**** Reading passage ****

I think the discussion of optimizers and JITs is misplaced.
The zeroth rule of optimization is “don’t change the behavior”, where behavior means semantics and observable output. Making it faster is allowed, obviously.

As for behavior with free threading, things may change a bit.
I think the only sensible semantics for free threading is sequential consistency.
Sequentially consistency say the observable behavior is consistent with execution by a single CPU executing all threads.
Note that this is not the same as the observable behavior with the GIL, as the GIL is very coarse grained, but with a variant of the interpreter with the GIL that switches threads as randomly as it can, with as fine a granularity as allowed by the semantics.

To specify sequential consistency, you need a complete list of which operations are atomic, and which are not, so we know where it is legal for the hypothetical single CPU to switch threads. That’s the hard part in terms of specifying the semantics.

There is also the issue of timeliness, or fairness. How long can one thread run before it is expected to switch to another thread.
Given the example, and assuming reading and writing global variables is atomic:

a = False
def thread1():
    while not a:
        pass

def thread2():
    global a
    sleep(1)
    a = True

Sequential consistency alone would allow thread1 to run forever. So we need some degree of timeliness, or fairness. This is harder to specify, but as long as no thread starves it shouldn’t matter too much.
Given all that, we would expect thread1 to terminate after about 1 second.

markshannon · January 11, 2024, 10:43am

As for moving variable reads out of a loop, or function inlining, it is legal as long as it doesn’t change observable behavior. Like any other optimization.

Python already supports instrumentation (PEP 669 and sys.settrace) which can be turned on at any time.
We need to be able to handle instrumentation being turned on in one thread and immediately (within the bounds of allowed sequential consistency and fairness) see events for other threads.

If we can handle that, we can handle global variables, function inlining and loop invariant code motion.

steve-s · January 11, 2024, 2:14pm

Why do you think that it is the only sensible semantics? Other approaches are used in practice elsewhere.

markshannon · January 12, 2024, 9:18am

Because none of the others are sensible

Seriously though, a few reasons:

I think other approaches put too much burden on the programmer. Anything more complex than sequential consistency is too hard to reason about for most of us, most of time.
Anything else would be too big a jump from the current semantics, and would break too much code.
Traditionally, Python has always favored ease of use and simplicity over performance. Sequential consistency fits better into that tradition than something like the Java memory model.

Note: All the above assumes we aren’t considering anything even more restrictive that sequential consistency, like CSP, but that the acceptance of PEP 703 suggests to me that we aren’t.

****

Problem statement:
For each statement, say yes or no to whether it agrees with the thread on free-threading semantics, and quote the words of the thread that decide it. (a) Sequential consistency by itself would guarantee that thread1 terminates. (b) Python already supports instrumentation that can be turned on at any time. (c) Observable behavior under sequential consistency is the same as the observable behavior with the GIL. The lines placed after this thread have no role in the task.

**** Source material ****

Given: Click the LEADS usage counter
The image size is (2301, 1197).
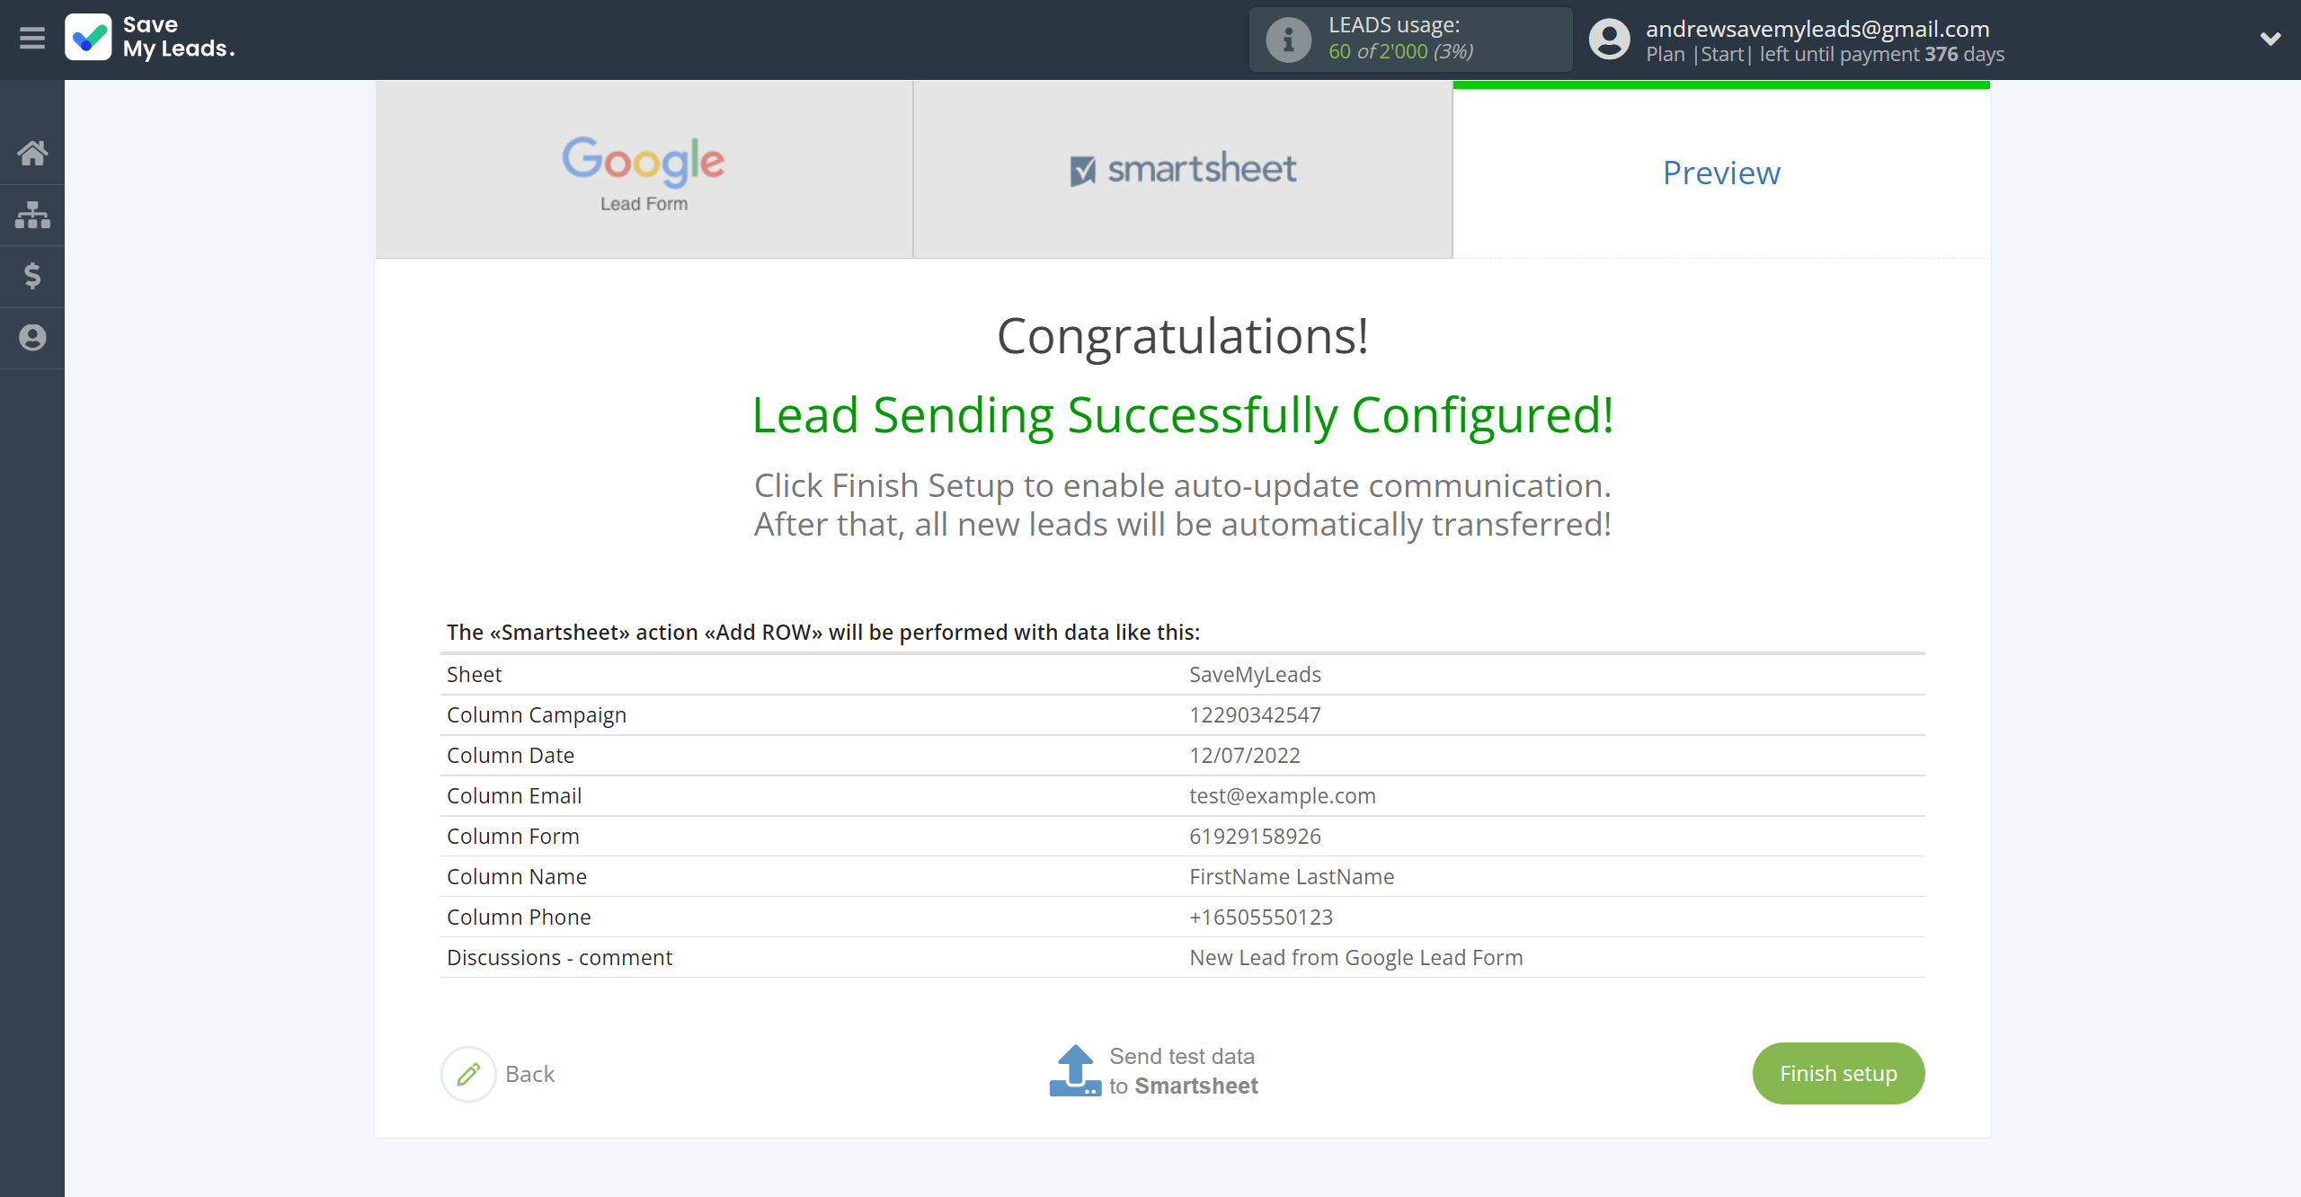Looking at the screenshot, I should click(x=1400, y=51).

****

Result of this task:
(a) No: "Sequential consistency alone would allow thread1 to run forever."
(b) Yes: "Python already supports instrumentation (PEP 669 and sys.settrace) which can be turned on at any time."
(c) No: "Note that this is not the same as the observable behavior with the GIL"